▶ **Passage provided**
The Luxembourg Parliament has just voted through a law1 whose purpose is to make criminal proceedings more efficient. Although the overriding purpose of the legislation is to respond to FATF requirements (4th evaluation cycle, 2023) and make money-laundering investigations focused on high-risk underlying offences more effective, the new legislation applies to all criminal offences, including economic and financial crime.
The "mini-investigation" with big ambitions
Broadly speaking, the authorities have two procedural routes available to them when conducting an investigation, whether they are acting on their own initiative or following a complaint. One is the "preliminary police investigation" (enquête préliminaire), undertaken by the Public Prosecutor's Office (Parquet) and the criminal police (police judiciaire). The other is a "judicial investigation" (information judiciaire), carried out by an investigating judge (juge d'instruction).
A preliminary police investigation is less formal and comprises fewer procedural stages – consequently, it is generally faster and more efficient. However, the Public Prosecutor's Office does not have the same investigatory powers as an investigating judge, particularly regarding measures that infringe civil liberties. It does not even have the power to search and seize, other than in expedited police investigations (flagrance). The investigating judge, the guardian of civil liberties, by contrast has significant powers to order investigative measures (e.g. search, phone tapping, surveillance, infiltration) and take preventive steps (e.g. pre-trial detention, seizure), at the cost of a more burdensome and generally longer procedure.
The challenge is how to blend the best of these two worlds without compromising our fundamental freedoms. The option of a "simplified investigation" (instruction simplifiée), known in practice as the "mini-investigation" (mini-instruction), was introduced in 2006 in order to "remedy the huge workload of Investigation Offices". Without relinquishing the investigation, the Public Prosecutor's Office may ask an investigating judge to order certain investigative measures.
However, as this concerns the limitation of powers, the lawmakers proceeded cautiously. At the time, money laundering was exceptionally excluded from the range of offences that could give rise to a mini-investigation, only to be added in 2010. Above all, however, recourse to the mini-investigation was restricted to avoid it being used systematically. After the matter was returned to the Public Prosecutor's Office, the latter could not submit a fresh request (réquisitoire) for another three months, and each request was limited to one single investigative measure.

▶ **Provided information**
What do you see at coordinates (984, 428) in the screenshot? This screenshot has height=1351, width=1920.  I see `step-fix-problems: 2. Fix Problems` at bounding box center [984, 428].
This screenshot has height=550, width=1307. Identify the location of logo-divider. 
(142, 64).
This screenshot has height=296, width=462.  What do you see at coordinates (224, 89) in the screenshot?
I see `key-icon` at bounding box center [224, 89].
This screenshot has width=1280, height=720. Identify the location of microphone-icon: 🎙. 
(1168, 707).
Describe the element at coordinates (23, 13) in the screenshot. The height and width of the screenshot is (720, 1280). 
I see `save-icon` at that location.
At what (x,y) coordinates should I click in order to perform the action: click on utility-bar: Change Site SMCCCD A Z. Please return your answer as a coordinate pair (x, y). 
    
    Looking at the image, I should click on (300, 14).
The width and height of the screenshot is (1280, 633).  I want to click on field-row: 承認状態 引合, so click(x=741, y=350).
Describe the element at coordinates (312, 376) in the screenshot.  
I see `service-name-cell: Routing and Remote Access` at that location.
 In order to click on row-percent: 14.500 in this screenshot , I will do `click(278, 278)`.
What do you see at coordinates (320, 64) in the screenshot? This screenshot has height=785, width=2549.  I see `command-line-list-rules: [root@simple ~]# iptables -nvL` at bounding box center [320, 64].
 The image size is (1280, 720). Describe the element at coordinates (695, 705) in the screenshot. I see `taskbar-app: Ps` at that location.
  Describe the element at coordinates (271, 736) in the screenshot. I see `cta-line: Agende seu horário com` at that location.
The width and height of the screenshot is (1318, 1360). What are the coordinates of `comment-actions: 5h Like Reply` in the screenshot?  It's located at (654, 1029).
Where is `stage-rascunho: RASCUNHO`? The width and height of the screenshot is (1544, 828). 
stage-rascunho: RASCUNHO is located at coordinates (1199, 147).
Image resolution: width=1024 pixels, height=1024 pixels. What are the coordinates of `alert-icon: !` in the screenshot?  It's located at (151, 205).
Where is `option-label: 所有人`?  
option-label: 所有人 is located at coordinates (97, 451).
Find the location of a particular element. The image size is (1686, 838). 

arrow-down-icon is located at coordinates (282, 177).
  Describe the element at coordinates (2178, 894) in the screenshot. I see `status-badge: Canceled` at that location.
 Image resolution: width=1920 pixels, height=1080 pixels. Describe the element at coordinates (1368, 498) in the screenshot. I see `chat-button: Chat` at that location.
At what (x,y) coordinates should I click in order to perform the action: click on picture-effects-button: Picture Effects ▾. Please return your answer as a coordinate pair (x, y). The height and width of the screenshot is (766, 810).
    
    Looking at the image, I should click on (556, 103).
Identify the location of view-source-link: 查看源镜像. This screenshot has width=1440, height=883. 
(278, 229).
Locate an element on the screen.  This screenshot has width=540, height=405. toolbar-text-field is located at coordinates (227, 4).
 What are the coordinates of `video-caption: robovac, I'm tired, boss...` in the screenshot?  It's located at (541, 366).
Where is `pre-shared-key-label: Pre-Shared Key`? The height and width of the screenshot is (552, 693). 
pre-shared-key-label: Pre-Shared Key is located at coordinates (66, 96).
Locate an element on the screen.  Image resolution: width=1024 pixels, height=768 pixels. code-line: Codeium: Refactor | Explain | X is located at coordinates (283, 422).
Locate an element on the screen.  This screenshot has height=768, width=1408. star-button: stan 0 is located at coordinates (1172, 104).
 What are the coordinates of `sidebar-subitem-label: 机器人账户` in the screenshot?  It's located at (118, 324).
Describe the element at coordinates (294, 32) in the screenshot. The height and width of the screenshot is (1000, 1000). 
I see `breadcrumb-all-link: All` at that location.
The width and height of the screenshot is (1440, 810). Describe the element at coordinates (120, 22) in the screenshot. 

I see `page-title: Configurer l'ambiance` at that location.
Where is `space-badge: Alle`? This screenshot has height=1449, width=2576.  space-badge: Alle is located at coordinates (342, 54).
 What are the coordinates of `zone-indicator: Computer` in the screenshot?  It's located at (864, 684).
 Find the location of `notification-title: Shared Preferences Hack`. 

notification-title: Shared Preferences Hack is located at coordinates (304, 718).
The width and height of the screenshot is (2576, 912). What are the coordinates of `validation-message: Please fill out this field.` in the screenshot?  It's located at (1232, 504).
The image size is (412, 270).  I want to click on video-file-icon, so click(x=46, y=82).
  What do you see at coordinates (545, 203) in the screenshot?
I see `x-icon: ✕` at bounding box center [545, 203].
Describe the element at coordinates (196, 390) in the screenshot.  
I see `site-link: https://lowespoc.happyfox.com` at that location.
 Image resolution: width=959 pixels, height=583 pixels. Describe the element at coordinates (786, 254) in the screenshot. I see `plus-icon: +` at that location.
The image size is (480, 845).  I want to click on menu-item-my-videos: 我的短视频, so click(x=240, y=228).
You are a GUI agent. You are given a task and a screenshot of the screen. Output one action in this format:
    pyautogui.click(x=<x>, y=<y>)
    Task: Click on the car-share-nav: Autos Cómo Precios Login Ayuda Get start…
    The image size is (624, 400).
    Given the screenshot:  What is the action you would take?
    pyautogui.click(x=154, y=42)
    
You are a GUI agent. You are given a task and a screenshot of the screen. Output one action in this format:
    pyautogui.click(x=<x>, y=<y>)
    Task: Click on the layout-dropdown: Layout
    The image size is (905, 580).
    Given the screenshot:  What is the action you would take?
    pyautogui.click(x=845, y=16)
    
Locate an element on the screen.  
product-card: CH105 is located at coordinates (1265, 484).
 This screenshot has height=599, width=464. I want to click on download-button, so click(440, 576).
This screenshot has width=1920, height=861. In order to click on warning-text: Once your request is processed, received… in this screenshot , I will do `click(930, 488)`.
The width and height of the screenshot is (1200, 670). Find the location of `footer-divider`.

▶ **Study questions**
A) Repeat word for word the part of the text on Luxembourg's criminal investigation law that opens with the words containing "A preliminary police" and closes with "generally longer procedure.".
B) Carry on the text on Luxembourg's criminal investigation law, starting after its last sentence.
Nothing in the data is needed here.

▶ **Exercise responses**
A)
A preliminary police investigation is less formal and comprises fewer procedural stages – consequently, it is generally faster and more efficient. However, the Public Prosecutor's Office does not have the same investigatory powers as an investigating judge, particularly regarding measures that infringe civil liberties. It does not even have the power to search and seize, other than in expedited police investigations (flagrance). The investigating judge, the guardian of civil liberties, by contrast has significant powers to order investigative measures (e.g. search, phone tapping, surveillance, infiltration) and take preventive steps (e.g. pre-trial detention, seizure), at the cost of a more burdensome and generally longer procedure.

B)
The investigating judge may also decide to pursue the investigation, although this only happens on an exceptional basis.
The new law targets these limitations in order to speed up the process. The three-month period is removed, and a fresh request may be made as soon as the matter returns to the Public Prosecutor's Office, with no limit on the number of requests. In addition, multiple investigative measures may be requested at the same time. The only remaining prohibition is on seeking new measures while the previous application is still in progress.
According to the Parliamentary materials (travaux parlementaires), the goal is to "facilitate recourse to the mini-investigation procedure", and "increase parallel investigations into money laundering".
Nonetheless, mini-investigations continue to be restricted to the most traditional measures: search, seizure, hearing witnesses and expert reports. For other types of investigative measure, a true judicial investigation must still be opened, as is also the case for most serious offences (with the notable exception of certain economic crimes, such as forgery and bribery).
Ultimately, the Public Prosecutor's Office will retain control of the investigation and will only involve the investigating judge to order certain coercive measures.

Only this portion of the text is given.